I've got photoshop cs if you want it, I could get garf to burn a disk for you if I ask niceley.


----------



## pengaleng (Mar 25, 2005)

Cid said:
			
		

> TP... Could you insult my drawings please - it... it would make me feel good inside, and happy down there




yeah, they fucking suck. happy?


----------



## Cid (Mar 25, 2005)

Happier than you can possibly imagine...  

Yeah, some of them're quite old (and doodles) - I'm too consumed with architectural drawing atm - my sister's art is far better anatomically, would like to get into drawing imaginary, twisted shit but don't have time these days... Maybe in the summer. Like your work btw, not so much my style as I find that kinda thing lack... life maybe? not sure - just always been one for more - I suppose you could say - 'messy' stuff that leaves a bit more room for imagination. Illustrations for 'fear and loathing in las Vegas are a good example'. I should drink less...


----------



## pengaleng (Mar 25, 2005)

tis why I have books init. 

I AM going to start drawing again properly. 

after I get all this digital shit out the way. 

actually, after doing all that shading I reckon I could do some wicked photo manipulations, its been learning me stuff.


----------



## Cid (Mar 25, 2005)

Hehe... My sister just picked up a huuuge, hardback (slightly old) Time book on Photography for £1.50 from a chairty shop - covers _all_ the non-digi stuff - the dark room beckons (maybe we should have a 'photoshop vs the dark room' comp ). Yeah, it's so easy to get out of practice isn't it? Sometimes I just draw solid for a month (will try and find some better sketchbooks), sometimes I'm too busy. Venice was a revelation - I'd forgotten how to sketch buildings fast, took a while to get back into it and still nowhere near as good as I was. It's kinda like riding a bike, only the bike has a life of its own. Anyway, nighty night.


----------



## jms (Mar 30, 2005)

im going to get some pictures ive done scanned in so i can show you all soon
so watch this space


----------



## jms (Apr 3, 2005)

there we go
of course, no one would actually do that with their arm


----------



## jms (Apr 11, 2005)

any more for any more?


----------



## zenie (Apr 12, 2005)

Hmm these all look very good.

Alas, I am no digital wizkid but i used to draw.   
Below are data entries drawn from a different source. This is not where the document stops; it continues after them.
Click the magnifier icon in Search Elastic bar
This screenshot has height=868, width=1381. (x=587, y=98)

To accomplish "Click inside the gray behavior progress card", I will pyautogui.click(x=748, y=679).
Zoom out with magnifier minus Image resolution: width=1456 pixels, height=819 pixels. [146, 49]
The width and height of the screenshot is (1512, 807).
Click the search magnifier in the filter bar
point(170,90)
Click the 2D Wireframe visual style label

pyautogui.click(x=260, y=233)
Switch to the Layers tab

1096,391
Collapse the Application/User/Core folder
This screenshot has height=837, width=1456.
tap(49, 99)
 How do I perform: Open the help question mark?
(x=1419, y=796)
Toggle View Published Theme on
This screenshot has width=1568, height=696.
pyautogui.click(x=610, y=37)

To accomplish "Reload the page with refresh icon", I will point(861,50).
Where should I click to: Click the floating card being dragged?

Tp do you do that all with a mouse or are you using a tablet?

Might have a butchers later at what I can scan it but they are a bit scary.    All a bit Tracey Emin style (forgive me I was only a student at the time)


----------



## jms (Apr 12, 2005)

zenie said:
			
		

> Might have a butchers later at what I can scan it but they are a bit scary.    All a bit Tracey Emin style (forgive me I was only a student at the time)



please do, everythings welcome here as long as it's interesting


----------



## blackadder (May 6, 2005)

One of my art exam pics from school.


----------



## jms (May 6, 2005)

I like.   

thanks for reviving the thread


----------



## red rose (May 6, 2005)

I keep meaning to find some stuff for this thread and failing miserably cos I forget when I go offline, I'll be having a proper clear out soon and try to remember to put some stuff aside to post up


----------



## red rose (May 9, 2005)

not many people are going to 'get' this


----------



## pengaleng (May 9, 2005)

what in the name of jesus motherfucking christ IS that?


----------



## Addy (May 9, 2005)

Is it like when they weigh the horse n jocky after winning a race?


----------



## red rose (May 9, 2005)

After a formula one race they weigh the cars and check them over to make sure they're within the regulations.  Recently they drained all the fuel out of two of the cars before weighing them and they were found to be underweight, it turned into a big debate as to whether they were supposed to drain the fuel out before weighing the cars or not.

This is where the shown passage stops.